昨日紹介した田村さと子などを読んでいると、時々思うことがある。ぼくはこうして生きた作家と関わりを持ったことはないな、と。時々、外国ものの翻訳などで、「訳者あとがき」にわからない箇所を著者に質問した、などという記述がみられるが、そんなことも書いたためしがない。書けたためしがない。
ぼくがこれまでに翻訳を出した作家は、死んだ人ばかりだった。古い順に言うと、ホセ・マルティ:1895年に死んでいる。アレホ・カルペンティエール:1980年に死んだ。ぼくがカルペンティエールを読み始めたのは彼が死んで4年後のことだ。フィデル・カストロ:これは作家ではないし、生きているけど、何と言うか、そもそもアンタッチャブルだ。ロベルト・ボラーニョ:2003年に死んだ。先日書いた、訳したっきり本になっていない小説の作者はベニート・ペレス=ガルドス:1912年没。
ロベルト・ゴンサーレス=エチェバリーアというのは、Alejo Carpentier: The Pilgrim at Home という研究書を書いたイェール大学の先生で、その彼はこの本の第2版前書きにカルペンティエールとのつき合いを披瀝した後で、批評家は対象となる作家とはあまりべたべたし過ぎても行けない、ある程度距離を置かねば、というようなことを書いていた。
キューバ革命を逃げた家族の子供であるゴンサーレス=エチェバリーアと革命内に危うくも留まり続けたカルペンティエールの間には、ときおり、革命が介在して、うまく会えないことも多々あった、というような事情なのだが、それは措くとしても、まあそのとおりだろうなとは思う。ぼくはそもそも人見知りする人間だから、何かの仕事の都合で知遇を得ることがあったとしても、わざわざ出かけていって会おうとは思わないというのが本当のところでもある。だから本当はガボに会ったと言われても、それほどうらやましくはないのだ。基本的には。
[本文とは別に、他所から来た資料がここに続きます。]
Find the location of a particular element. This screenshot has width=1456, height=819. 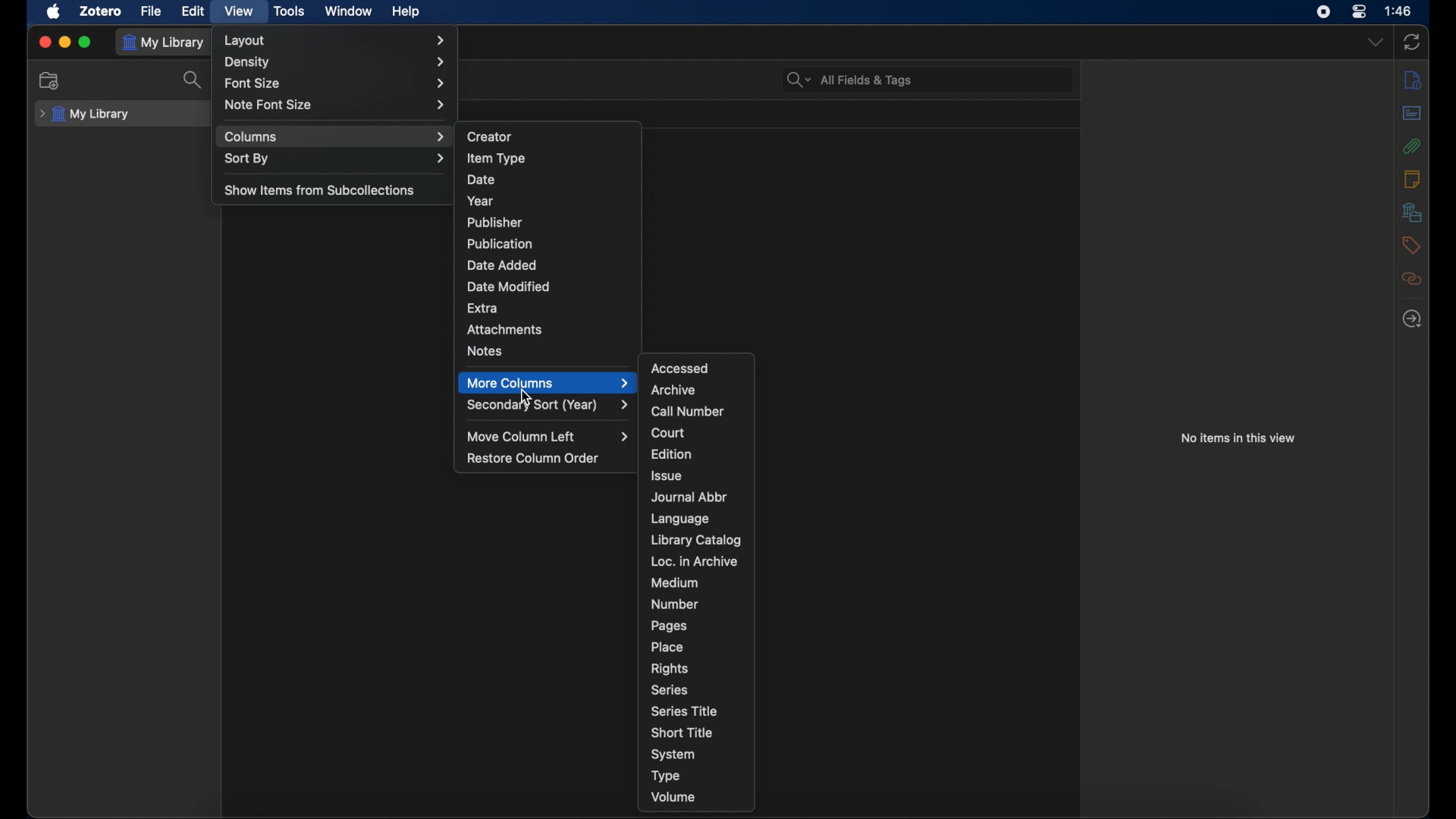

作家ではないが、たとえばぼくは、愛してやまないシネアスト、ビクトル・エリセが『マルメロの陽光』のプロモーションで来日したとき(1993)に、1週間ほど通訳として張り付いた経験があり、そのときに名刺などもいただき、別れ際にはマドリードに来たらいつでも寄ってくれ、と言われたこともある。この1週間はぼくの人生の中で最も幸せな日々だったと言ってもいいのだけど、だからといって本当にマドリードに行った時に彼を頼っていったわけではないし、その気も起きなかった。そういう人間なのだな、ぼくは。何かの仕事の関わりで会えるならそれはそれでいい。でもその関係をがんばって保つ必要はない。関わりあいのあった時間が幸せであればいい。
おっと、そういえば今、ぼくは初めて生きた作家の小説を翻訳しているのだった。わからない箇所も少なからずある。著者に質問すべきかな? そのことを「あとがき」に書くべきかな。
それ以前に、そういえば、あるキューバの作家が日本にやって来て、その人と仕事をするのであった。10月20日(水)の話。「キューバ文化の日」という催しがセルバンテス文化センターである。その後ふたりの友情をあたため、はぐくみ、どちらかが死ぬまで持続させるべきかな? 作家というのは、あの『アディオス、ヘミングウェイ』の著者だ。